→ Your goal:
Every line below between the one holding "You are a GUI" and the one holding "Task: Open the Budgets + Alerts box", inclusive, should be copied exactly, and no other line.

→ Study material:
⁂

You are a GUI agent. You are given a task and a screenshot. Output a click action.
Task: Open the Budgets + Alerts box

⁂

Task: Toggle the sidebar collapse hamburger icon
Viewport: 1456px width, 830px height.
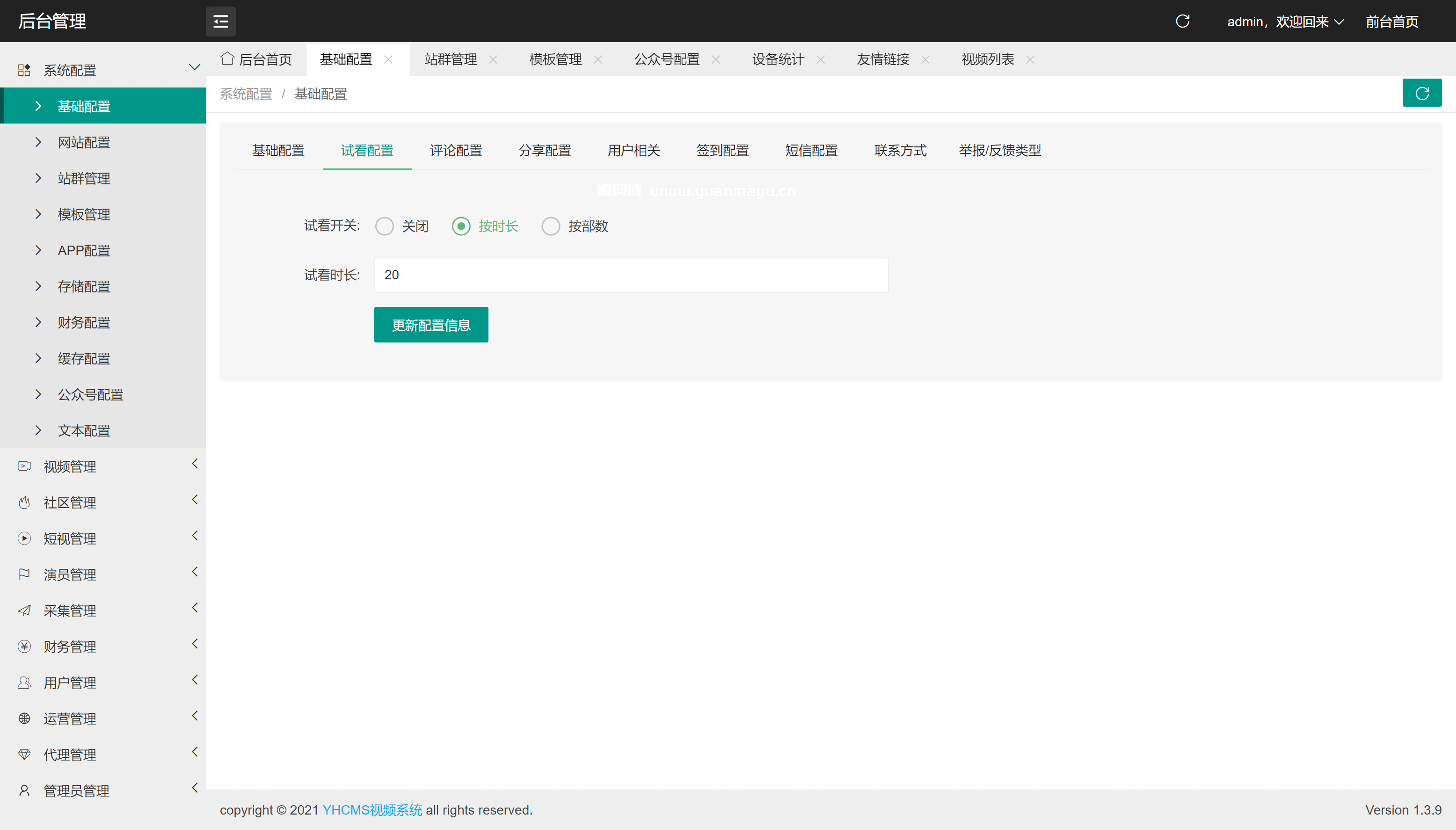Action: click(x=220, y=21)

⁂

→ Answer area:
You are a GUI agent. You are given a task and a screenshot. Output a click action.
Task: Open the Budgets + Alerts box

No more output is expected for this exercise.